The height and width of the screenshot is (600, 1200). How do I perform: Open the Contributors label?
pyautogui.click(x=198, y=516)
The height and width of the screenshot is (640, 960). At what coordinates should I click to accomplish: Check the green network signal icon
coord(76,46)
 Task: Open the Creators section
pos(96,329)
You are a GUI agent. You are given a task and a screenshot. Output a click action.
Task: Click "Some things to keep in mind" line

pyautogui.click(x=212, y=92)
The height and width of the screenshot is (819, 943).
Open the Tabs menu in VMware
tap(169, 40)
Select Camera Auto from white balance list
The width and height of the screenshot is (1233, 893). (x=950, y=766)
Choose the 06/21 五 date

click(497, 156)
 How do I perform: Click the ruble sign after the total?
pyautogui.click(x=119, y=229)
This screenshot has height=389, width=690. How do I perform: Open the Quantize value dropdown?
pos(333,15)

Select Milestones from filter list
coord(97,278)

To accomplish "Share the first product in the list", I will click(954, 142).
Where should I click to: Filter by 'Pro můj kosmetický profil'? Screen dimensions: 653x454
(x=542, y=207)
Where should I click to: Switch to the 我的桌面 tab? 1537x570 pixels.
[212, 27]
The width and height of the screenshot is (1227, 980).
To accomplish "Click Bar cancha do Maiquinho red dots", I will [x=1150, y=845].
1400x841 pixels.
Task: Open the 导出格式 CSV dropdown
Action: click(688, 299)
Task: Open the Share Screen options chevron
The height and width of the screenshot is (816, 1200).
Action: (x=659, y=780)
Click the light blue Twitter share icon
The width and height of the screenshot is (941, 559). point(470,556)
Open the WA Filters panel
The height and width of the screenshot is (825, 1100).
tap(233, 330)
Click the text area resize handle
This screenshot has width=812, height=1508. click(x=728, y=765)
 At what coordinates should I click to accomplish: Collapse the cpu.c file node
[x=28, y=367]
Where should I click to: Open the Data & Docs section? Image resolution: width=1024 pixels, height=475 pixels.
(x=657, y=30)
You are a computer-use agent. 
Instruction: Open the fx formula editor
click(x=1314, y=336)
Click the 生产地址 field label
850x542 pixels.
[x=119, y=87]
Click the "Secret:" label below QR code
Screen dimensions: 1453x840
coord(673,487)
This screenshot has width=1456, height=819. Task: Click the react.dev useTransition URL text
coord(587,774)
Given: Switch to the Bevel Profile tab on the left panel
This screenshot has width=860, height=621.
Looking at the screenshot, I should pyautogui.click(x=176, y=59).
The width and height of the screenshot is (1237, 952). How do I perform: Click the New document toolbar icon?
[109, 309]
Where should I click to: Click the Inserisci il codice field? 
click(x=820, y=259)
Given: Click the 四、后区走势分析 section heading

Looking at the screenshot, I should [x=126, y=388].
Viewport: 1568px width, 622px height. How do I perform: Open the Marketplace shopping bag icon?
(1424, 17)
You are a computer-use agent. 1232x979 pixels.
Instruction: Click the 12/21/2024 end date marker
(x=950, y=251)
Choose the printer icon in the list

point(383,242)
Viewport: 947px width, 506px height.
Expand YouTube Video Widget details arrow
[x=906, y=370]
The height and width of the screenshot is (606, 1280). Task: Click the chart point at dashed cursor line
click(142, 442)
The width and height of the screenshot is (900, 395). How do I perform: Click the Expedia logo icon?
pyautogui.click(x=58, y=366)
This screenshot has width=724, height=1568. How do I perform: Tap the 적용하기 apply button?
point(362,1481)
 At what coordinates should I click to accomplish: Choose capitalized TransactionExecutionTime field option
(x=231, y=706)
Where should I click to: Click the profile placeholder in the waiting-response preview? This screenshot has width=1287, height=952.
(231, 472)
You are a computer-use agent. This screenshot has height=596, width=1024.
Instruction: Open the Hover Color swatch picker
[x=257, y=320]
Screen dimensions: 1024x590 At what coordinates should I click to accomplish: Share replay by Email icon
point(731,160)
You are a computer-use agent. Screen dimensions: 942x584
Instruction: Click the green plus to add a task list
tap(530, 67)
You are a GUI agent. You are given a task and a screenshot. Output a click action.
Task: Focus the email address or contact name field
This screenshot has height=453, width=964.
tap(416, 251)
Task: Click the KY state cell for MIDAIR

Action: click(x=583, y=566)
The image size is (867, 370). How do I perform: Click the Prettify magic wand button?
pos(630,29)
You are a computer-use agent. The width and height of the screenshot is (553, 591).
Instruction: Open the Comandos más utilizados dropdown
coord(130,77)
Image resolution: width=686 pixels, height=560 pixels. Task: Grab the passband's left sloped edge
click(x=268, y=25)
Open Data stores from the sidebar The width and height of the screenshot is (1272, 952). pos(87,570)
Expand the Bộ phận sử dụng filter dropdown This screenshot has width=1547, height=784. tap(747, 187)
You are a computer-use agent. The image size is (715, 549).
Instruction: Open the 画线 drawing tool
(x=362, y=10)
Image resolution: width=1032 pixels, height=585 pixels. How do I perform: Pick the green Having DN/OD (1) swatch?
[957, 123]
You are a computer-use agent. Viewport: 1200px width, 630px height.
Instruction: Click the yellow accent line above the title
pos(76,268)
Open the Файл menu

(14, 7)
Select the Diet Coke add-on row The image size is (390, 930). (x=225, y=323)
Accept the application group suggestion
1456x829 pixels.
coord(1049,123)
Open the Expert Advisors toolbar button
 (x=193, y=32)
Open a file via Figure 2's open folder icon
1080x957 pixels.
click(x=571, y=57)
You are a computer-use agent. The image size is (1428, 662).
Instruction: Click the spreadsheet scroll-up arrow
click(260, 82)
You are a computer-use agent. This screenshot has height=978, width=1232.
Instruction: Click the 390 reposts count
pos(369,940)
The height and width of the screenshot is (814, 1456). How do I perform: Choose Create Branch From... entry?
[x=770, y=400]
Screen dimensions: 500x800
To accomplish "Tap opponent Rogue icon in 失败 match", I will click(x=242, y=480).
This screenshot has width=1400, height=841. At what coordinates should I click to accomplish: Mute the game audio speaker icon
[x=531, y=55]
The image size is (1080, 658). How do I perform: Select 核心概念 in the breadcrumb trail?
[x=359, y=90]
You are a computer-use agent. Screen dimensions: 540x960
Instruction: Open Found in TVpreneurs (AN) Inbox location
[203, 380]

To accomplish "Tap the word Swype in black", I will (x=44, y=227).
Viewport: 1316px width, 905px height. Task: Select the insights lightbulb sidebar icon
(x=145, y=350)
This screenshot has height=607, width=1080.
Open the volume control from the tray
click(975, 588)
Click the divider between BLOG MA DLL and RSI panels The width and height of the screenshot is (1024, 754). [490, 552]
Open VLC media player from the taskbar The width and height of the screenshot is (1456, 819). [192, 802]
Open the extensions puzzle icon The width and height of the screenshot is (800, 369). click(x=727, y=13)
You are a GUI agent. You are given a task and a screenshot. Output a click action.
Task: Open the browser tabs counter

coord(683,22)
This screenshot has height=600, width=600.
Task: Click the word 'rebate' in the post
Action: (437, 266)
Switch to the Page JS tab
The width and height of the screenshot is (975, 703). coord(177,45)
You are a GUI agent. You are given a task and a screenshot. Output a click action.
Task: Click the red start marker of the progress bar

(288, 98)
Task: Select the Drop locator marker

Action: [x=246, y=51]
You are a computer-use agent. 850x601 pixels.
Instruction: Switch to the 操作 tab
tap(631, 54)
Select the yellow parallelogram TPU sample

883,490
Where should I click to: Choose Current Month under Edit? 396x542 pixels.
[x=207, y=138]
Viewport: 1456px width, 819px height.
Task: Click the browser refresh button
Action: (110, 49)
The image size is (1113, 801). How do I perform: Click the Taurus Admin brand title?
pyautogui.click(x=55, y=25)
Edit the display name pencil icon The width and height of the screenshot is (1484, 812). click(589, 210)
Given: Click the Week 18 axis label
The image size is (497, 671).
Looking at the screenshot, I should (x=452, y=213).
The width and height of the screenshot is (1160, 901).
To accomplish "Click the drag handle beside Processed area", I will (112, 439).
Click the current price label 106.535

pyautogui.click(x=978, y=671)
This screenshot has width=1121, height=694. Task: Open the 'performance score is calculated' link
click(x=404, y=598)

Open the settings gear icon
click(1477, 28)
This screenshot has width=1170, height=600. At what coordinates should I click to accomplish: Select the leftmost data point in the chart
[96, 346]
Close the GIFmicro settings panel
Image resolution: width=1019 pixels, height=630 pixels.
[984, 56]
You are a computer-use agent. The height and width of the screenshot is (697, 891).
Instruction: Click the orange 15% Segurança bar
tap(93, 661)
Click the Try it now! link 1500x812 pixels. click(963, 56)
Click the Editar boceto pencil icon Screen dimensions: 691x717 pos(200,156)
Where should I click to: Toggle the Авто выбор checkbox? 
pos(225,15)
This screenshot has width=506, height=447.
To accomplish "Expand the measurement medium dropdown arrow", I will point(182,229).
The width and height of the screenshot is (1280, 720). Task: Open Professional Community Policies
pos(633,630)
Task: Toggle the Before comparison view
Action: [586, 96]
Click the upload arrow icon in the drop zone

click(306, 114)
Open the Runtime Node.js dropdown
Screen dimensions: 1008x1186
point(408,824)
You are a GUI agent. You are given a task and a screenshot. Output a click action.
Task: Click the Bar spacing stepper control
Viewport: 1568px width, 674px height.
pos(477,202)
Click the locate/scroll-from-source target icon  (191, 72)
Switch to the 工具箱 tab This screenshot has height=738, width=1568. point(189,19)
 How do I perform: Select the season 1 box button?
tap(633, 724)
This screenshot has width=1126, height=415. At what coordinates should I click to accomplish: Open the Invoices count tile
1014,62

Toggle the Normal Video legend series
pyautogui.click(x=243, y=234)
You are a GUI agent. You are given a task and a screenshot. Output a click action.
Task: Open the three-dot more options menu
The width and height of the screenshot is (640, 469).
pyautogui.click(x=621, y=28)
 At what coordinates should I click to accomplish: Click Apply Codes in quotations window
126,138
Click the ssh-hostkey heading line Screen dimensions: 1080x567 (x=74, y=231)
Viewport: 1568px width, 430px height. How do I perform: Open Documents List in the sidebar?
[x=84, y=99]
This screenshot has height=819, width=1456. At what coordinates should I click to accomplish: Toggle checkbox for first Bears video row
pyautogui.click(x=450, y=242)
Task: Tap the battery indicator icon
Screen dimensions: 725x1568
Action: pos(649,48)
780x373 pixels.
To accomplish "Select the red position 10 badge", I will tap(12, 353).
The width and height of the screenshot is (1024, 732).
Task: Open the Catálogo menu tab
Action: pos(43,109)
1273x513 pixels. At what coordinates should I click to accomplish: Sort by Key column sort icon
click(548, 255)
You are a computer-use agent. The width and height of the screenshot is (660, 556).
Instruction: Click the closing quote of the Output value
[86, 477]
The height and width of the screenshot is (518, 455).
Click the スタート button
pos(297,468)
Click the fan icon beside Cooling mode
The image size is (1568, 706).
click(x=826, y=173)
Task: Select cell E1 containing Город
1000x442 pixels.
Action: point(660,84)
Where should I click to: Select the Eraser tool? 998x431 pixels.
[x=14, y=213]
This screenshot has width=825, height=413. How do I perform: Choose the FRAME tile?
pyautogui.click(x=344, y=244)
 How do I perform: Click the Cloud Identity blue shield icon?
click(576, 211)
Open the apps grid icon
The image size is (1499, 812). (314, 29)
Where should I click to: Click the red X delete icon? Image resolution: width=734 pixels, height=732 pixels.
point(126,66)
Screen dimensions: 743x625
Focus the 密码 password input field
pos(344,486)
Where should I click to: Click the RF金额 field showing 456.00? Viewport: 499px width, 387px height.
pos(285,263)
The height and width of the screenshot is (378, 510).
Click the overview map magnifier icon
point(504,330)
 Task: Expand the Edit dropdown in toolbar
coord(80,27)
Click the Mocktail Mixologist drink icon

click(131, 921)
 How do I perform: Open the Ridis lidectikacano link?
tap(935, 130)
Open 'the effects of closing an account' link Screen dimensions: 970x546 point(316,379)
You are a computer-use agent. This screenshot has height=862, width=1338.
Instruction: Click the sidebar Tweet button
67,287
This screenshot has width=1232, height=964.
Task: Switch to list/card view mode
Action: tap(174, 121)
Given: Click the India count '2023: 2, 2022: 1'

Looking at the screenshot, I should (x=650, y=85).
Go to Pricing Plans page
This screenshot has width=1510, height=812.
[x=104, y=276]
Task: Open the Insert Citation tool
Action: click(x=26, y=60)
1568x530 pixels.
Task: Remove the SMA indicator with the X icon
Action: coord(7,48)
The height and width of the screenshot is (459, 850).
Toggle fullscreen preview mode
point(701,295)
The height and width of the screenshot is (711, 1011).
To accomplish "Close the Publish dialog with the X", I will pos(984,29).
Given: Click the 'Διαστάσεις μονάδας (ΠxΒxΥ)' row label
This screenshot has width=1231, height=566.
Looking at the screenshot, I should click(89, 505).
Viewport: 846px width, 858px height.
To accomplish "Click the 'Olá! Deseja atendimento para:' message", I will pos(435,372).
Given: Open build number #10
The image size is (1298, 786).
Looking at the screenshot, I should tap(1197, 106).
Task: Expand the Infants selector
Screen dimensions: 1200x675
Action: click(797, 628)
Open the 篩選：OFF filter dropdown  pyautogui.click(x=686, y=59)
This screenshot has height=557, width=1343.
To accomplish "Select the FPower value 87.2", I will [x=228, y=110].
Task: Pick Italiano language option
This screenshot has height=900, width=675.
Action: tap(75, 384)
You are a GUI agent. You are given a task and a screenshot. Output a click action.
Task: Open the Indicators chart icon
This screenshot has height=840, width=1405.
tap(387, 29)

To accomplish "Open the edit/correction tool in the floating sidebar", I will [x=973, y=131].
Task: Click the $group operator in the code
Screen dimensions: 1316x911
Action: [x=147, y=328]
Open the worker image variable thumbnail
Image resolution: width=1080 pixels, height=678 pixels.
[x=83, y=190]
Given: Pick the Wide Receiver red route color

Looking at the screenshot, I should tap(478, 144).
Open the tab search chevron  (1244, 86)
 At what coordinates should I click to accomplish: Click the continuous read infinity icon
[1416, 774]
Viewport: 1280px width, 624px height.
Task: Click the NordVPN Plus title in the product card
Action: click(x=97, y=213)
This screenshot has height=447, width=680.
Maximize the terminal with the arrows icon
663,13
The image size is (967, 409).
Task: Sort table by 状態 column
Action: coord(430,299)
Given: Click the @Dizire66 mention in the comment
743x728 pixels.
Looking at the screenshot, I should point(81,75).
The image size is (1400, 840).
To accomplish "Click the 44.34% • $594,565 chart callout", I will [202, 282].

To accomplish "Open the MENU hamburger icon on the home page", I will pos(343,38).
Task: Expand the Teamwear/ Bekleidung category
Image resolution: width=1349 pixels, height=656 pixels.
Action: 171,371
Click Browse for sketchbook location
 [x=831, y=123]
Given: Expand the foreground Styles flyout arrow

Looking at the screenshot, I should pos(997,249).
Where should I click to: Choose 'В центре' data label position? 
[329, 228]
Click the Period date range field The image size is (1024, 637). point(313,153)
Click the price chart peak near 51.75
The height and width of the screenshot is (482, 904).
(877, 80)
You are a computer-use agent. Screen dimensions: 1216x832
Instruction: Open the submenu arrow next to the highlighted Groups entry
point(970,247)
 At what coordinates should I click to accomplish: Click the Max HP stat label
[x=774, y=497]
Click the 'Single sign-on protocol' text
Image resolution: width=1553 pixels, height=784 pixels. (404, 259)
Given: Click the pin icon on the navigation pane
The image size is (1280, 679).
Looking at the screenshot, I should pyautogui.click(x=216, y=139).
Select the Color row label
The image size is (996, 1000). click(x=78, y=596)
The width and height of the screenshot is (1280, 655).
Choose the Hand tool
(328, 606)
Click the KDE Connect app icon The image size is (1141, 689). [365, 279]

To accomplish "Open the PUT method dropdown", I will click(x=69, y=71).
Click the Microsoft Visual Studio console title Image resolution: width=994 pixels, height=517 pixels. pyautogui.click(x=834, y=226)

○ ○ ○ ○ ○

WHAT THE TASK ASKS:
Repeat the entries verbatim, beginning with the line that contains "How do I perform: Click the ruble" and continuing through the line that contains "coord(97,278)".

FINISHED EXERCISE:
 How do I perform: Click the ruble sign after the total?
pyautogui.click(x=119, y=229)
This screenshot has height=389, width=690. How do I perform: Open the Quantize value dropdown?
pos(333,15)

Select Milestones from filter list
coord(97,278)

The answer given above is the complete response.